Sebagian pihak setuju pemberlakuan hukuman mati seperti di China, Kuba, Iran dan beberapa negara lainnya.

Namun sebagian lagi menentang atas dasar kemanusiaan.

Berikut ini pandangan pro kontra hukuman mati bagi koruptor:

Pro

Korupsi merupakan kejahatan luar biasa

Korupsi perlu dianggap sebagai kejahatan luar biasa dan pelakunya pantas mendapatkan hukuman mati.

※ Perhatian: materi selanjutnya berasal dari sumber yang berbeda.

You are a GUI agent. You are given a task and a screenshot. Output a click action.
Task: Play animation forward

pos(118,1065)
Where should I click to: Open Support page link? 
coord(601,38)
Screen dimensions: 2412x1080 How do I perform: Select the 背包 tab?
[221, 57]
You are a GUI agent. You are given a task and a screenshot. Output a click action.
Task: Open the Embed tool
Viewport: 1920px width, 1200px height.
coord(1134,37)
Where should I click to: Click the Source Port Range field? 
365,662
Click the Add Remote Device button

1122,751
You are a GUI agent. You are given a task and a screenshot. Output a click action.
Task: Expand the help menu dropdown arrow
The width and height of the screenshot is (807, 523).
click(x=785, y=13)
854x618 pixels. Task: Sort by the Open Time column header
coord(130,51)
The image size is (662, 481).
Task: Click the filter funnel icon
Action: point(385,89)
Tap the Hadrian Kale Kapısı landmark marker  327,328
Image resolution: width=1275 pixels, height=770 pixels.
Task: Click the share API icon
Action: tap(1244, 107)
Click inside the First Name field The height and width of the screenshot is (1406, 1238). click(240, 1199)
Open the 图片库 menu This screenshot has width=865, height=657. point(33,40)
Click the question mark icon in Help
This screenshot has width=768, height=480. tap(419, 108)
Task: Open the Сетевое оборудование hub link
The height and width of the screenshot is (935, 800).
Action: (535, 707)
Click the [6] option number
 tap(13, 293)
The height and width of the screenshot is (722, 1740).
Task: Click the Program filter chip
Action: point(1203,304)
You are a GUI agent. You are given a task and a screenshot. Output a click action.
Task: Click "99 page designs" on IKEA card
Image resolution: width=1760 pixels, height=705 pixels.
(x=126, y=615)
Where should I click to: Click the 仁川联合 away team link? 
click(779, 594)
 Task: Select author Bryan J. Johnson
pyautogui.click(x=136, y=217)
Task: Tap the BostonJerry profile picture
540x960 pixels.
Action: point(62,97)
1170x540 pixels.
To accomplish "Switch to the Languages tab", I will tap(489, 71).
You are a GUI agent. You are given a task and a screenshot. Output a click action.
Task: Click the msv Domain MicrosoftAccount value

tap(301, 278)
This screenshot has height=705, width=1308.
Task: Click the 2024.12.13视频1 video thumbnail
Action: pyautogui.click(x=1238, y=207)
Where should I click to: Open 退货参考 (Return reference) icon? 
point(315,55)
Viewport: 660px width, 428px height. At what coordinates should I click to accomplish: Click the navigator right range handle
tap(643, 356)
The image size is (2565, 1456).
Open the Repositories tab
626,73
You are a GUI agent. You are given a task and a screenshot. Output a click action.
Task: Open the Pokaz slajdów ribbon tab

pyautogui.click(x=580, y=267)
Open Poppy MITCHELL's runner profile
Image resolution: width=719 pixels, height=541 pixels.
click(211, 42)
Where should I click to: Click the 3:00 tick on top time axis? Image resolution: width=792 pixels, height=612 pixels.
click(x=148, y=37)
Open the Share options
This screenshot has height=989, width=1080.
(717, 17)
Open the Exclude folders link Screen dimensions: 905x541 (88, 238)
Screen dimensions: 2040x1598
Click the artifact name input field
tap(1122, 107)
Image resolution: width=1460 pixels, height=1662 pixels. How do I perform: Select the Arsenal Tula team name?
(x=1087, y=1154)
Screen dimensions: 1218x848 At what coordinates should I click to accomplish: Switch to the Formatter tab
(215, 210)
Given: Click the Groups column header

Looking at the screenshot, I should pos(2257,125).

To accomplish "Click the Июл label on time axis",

Anggota Satuan Tugas Pemberantasan Mafia Hukum, Achmad Santosa menilai bahwa korupsi merupakan kejahatan luar biasa.

Baca juga: Hukuman Mati Koruptor yang Selalu Jadi Wacana

Tidak hanya itu saja, pelaku korupsi juga membuat masyarakat semakin miskin dan membuat bangsa Indonesia menjadi rentan dan lemah.

Namun Ia mengingatkan perlunya ada kesenjangan hukum lain karena hukuman mati bagi koruptor tidak bisa berdiri sendiri melainkan harus diimbangi dengan perbaikan sistem peradilan yang bersih dan jujur. 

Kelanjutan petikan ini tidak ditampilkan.